Mark Twain prolaimed Anne Shirley "the most moving and delightful" and "dearest" heroine since the immortal Alice." Millions of readers young and old, in countries all over the world, have agreed; particularly those hovering on the brink of their teens have followed her dauntless leadership into those years of excitement, pain, and discovery, finding her a source of endless fascination, humor, inspiration, and reassurance.
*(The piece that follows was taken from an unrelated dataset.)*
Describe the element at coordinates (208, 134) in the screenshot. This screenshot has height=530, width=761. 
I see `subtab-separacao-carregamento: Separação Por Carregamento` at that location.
Anne's romantic soul, her idealism, and her adventurous spirit often lead her into mishaps, but she always survives, learning from her experience, and the read does too, while enjoying her marvelous adventures.
Fiercely independent and outspoken, Anne is not afraid of conflicts with her elders - this, in an age (the early 1900's) when children were "seen and not heard." But Anne's bright intelligence, honesty, and resourcefulness are impossible to defeat, and she carries the day. Her story spoke to the readers of the time, as it does still, to the young, and the young at heart, today.
Anne of Green Gables, the first novel, introduces our lively heroine at age eleven, fresh from an orphanage, when she must win the right to stay at Green Gables with the taciturn Matthew Cuthbert and his reserved sister, Marilla, and takes her into her teens.
In Anne of Avonlea, she is the village schoolteacher and the story takes her up to her preparations to enter college.
Finally, Anne's House of Dreams, the most romantic, and, many believe, the best of the Anne books, finds Anne, now a lovely young woman, on the verge of her marriage to a young doctor whom she has known and loved for years, and describes the fulfillment of her dreams of romance and career, in a village peopled with memorable characters. This volume is uniquely illustrated with period drawings that evoke the era in which Anne was created and were taken from books and magazines of the day.